*TASK REQUIREMENTS*
Send back the records exactly as written, with no images.

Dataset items
+-------+

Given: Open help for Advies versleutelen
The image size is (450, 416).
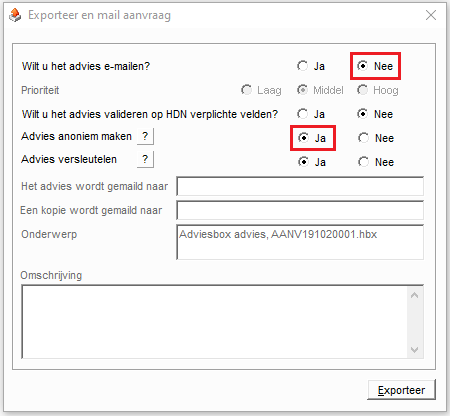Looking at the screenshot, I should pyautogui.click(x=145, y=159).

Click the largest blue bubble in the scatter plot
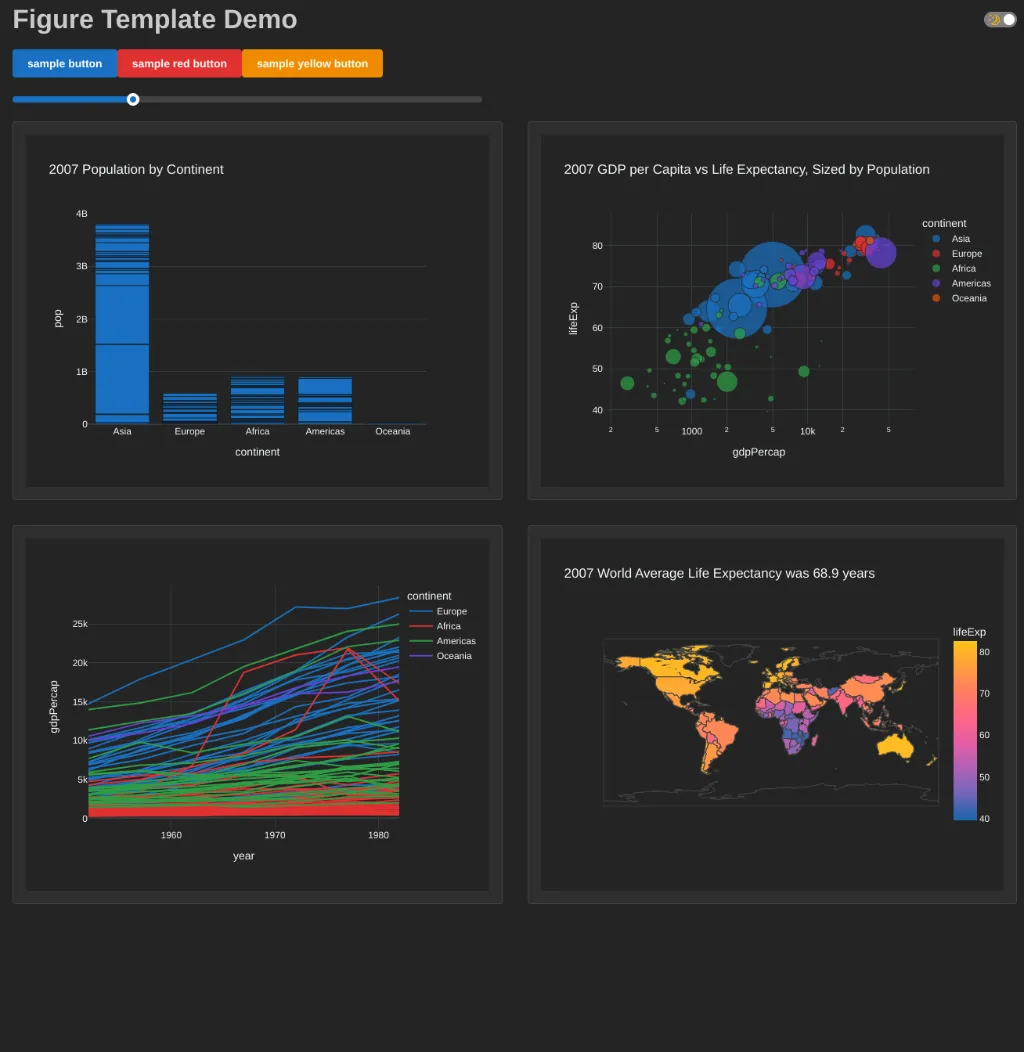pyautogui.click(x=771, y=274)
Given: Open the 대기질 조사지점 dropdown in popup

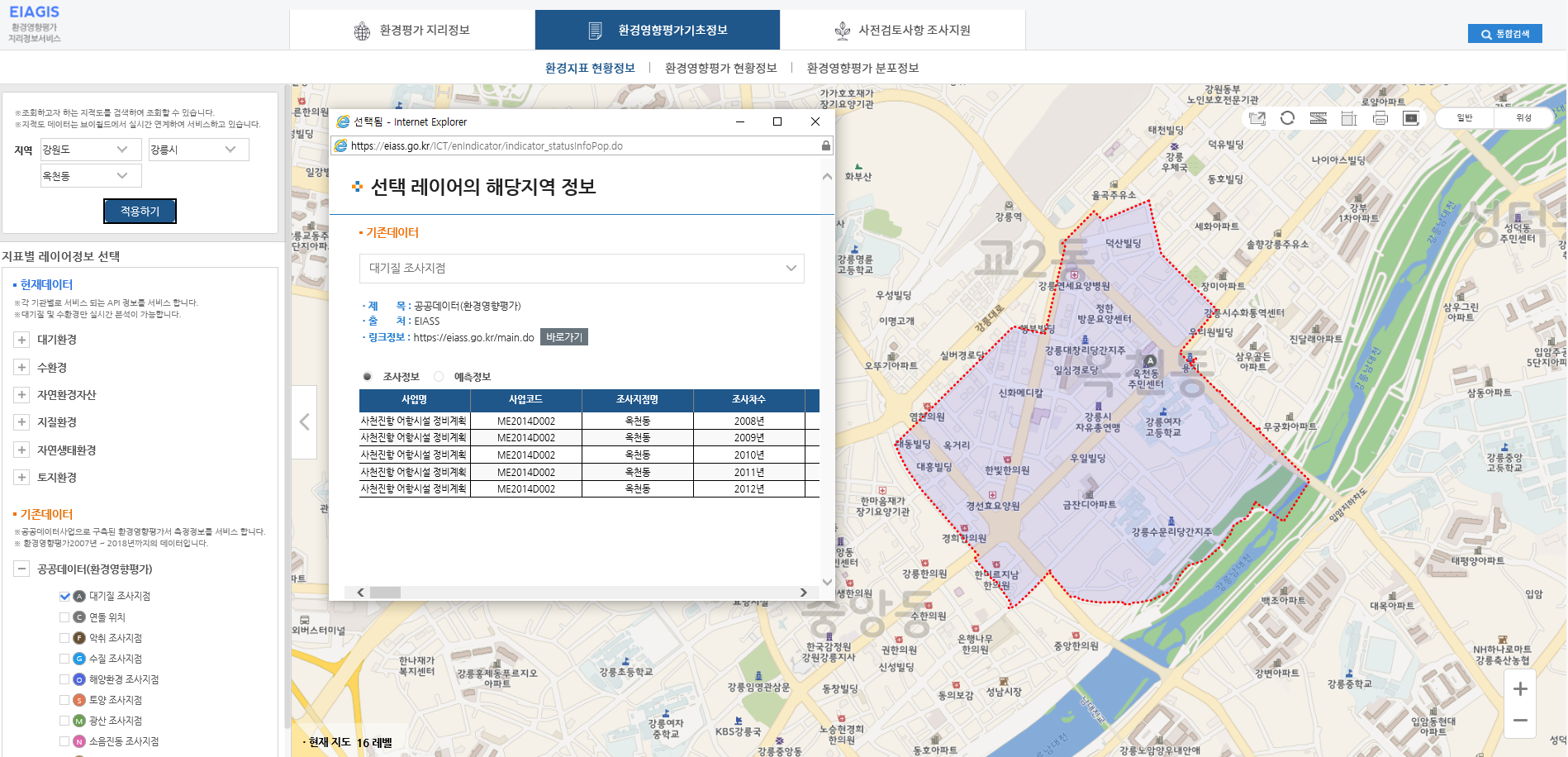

+-------+

*RESULT BELOW*
Given: Open help for Advies versleutelen
The image size is (450, 416).
Looking at the screenshot, I should pyautogui.click(x=145, y=159).

Click the largest blue bubble in the scatter plot
pyautogui.click(x=771, y=274)
Given: Open the 대기질 조사지점 dropdown in popup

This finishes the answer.